With our state law, Alexander and Christopher, who will be four in October, wouldn't even be allowed to start kindergarten until two years later if they were going to school. I'm thankful that I can start with them whenever I choose, when I see that they are ready. Even with their speech delays, they both know most (if not all) of the sounds letters make and can count a bit. They sit at the table while Ryan does his work and play with the math manipulatives, making shapes on the geoboards and cutting out triangles with scissors. They watch Ryan do his phonics flash cards and use the Handwriting without Tears wooden pieces to create letters. Alexander can also write some letters. They do it at their own pace, whatever they feel like doing. By the time we get to the "academic rigors" of kindergarten, they'll probably have learned it all by osmosis.

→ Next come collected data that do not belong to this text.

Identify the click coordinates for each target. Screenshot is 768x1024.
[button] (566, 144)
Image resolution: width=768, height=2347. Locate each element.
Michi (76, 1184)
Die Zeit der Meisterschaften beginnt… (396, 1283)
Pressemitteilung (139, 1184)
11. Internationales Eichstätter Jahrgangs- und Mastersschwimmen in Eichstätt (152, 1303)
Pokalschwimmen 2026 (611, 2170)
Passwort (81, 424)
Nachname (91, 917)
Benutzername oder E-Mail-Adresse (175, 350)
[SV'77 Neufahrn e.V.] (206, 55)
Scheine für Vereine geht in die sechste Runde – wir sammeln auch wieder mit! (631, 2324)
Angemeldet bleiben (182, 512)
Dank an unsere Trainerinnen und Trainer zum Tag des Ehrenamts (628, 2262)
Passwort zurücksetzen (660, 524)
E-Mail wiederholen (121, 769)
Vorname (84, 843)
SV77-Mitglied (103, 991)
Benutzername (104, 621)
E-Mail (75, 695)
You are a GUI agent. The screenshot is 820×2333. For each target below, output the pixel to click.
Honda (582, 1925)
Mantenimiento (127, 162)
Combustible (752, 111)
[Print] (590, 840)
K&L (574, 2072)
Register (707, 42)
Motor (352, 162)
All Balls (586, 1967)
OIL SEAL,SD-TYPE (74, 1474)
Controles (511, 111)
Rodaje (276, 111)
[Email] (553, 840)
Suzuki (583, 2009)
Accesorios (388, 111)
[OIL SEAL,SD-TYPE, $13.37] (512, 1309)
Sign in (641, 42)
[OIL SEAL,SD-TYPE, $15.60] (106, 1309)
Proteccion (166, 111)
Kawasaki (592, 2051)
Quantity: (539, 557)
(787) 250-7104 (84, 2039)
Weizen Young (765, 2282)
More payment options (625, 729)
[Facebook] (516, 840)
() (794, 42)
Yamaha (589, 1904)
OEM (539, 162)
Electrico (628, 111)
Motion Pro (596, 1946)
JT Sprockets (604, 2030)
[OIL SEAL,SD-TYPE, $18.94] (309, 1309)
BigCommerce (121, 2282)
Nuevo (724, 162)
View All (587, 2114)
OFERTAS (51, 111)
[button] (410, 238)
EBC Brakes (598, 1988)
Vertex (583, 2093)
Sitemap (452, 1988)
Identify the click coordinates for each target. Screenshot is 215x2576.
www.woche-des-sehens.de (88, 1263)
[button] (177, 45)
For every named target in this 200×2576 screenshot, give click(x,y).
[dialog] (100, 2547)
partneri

As for the independence part? I think it's a bit premature to be discussing independence in a four year old. Don't these people know how quickly children grow up? What is the rush? While it's true that some children of that age have managed to live when left on their own, that is certainly not the standard we want to have, is it? I'm happy to have my children become independent when they feel ready, not when society dictates that they should be. I'll keep doing my kindergarten at home, where I don't have to employ a specialist with a Ph.D. to tell me if they are ready for kindergarten. And I probably won't pick that magazine up again for a while!